I have been busy exploring but off-line for almost two weeks and not posting updates to the blog. First, here in Oaxaca with museums and visiting other interesting local places. Then, I went down to Puerto Escondido to visit the southern coast for 5-days. Here are the highlights...

By taxi and colectivo and finally on a "Moto Taxi" for the last leg of the journey, I went to the small village of Atzompa to see their red clay pottery that is finished with a green glaze. It is pretty but as with most things, not practical to take along on my journey, and the salsa just doesn't keep.
Google Pic of Moto Taxi

Salsa in green glazed bowls from a Taqueria called "Taco Brown", go figure, I didn't ask.
Pottery from Atzompa - 16" diameter

I was able to visit la Escuela de Sordos (Coral) en San Martin. It is a school for the deaf in a "colonia" just below the Monte Alban ruins. The administrator and teacher I met there were very helpful. Mexican Sign Language is very different from American Sign Language (ASL). But along the way I learned I can communicate well enough to get some dialog between me and a local deaf person. The Teacher I met referred me to a social event held on Sundays in a local park. On the day I went there were only four deaf people there because it was a holiday weekend, Día de la Constitución.
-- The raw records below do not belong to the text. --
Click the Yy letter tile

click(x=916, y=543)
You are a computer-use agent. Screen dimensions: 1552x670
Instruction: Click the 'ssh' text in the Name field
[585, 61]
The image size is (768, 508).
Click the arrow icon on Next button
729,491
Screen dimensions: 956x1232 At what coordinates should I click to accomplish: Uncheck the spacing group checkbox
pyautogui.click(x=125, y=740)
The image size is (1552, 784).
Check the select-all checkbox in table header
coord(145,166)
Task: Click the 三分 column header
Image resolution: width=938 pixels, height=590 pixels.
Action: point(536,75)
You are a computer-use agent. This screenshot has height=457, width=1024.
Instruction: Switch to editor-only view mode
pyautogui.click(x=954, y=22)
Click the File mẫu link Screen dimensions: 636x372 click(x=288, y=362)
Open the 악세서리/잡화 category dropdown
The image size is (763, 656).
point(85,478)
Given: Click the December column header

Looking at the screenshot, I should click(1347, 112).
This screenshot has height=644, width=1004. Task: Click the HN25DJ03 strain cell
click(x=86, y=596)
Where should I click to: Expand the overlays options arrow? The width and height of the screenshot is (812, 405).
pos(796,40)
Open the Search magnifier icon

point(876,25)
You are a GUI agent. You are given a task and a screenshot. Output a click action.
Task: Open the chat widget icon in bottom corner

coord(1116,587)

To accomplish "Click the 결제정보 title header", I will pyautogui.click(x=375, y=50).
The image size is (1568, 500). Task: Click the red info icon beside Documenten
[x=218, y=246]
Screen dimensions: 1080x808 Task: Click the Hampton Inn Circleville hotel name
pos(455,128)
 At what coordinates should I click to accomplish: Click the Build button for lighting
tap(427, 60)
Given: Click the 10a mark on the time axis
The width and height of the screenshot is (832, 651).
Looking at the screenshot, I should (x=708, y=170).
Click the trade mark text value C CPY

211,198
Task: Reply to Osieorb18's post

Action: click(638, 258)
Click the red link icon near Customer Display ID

A couple of additional words have come my way that stuck a chord from the past. The first is "Bochorno" or bochornoso. Hot and sweltering, muggy, steamy. It seems to come from the Latin "vulturnus" meaning "East Wind". It has been that way here for the last several days while Amalia got over 2-feet of snow, 3-feet in Ventero. James and Josie Lucero's house is posted on Facebook, I hear, with piles of snow. Flora's is just across Hwy 196 from their house.

Another word I got from reading a book by Isabel Allende, the Spanish version. The word is "Tutear". Basically in context it is used as "No me andes Tuteando". Or don't be so informal when speaking to me (e.g. Tu), speak with respect as "Usted", or maybe, Hablame por Usted y no me andes Tuteando.

On a Saturday I went to a Couchsurfing MeetUp to meet other fellow travelers. It turned out to be mostly younger travelers, about 24 of them,  at a small cafe from at least seven countries including, the US, Canada, India, Germany, Italy, Mexico, and a couple more. The MeetUp was an Intercambio where you practice the language you want to learn and contribute to others who want to learn your language(s). The several Mexicans there are trying to improve their English.




There is a nature park on the north side of Oaxaca that most Oaxaqueños don't know about. It is called Parque Donatí. It has well developed hiking trails and several Zip Lines for some type of Outward Bound kind of program. It takes a bus ride to a village called Los Volcanes then a Moto Taxi to get you to the front gate. No entrance fee but you have to pay the $5MX to use the toilet. Then, you have to haul a bucket of water to rinse out the bowl and flush. No running water to the toilet. Amazing how your standards evolve as the need arises. TMI?

I hiked the trails of the park and kept seeing signs of Puma and Jaguare. It only scared me when I saw a large shadow on a tree move over me. Of course middle of the day it probably wouldn't be a mostly nocturnal cat. Instead, it was a squirrel's shadow magnified as it scooted from one branch to another. Another one of those Allah moments. After hiking a kilometer to the top, I crossed the cañada to the next ridge and followed it around. At the end of that trail and the end of the park I made my way down another couple of kilometers to find a bus in a different village to take me back to El Centro de Oaxaca, La Alameda (that doesn't have Alamos) and the Zocalo.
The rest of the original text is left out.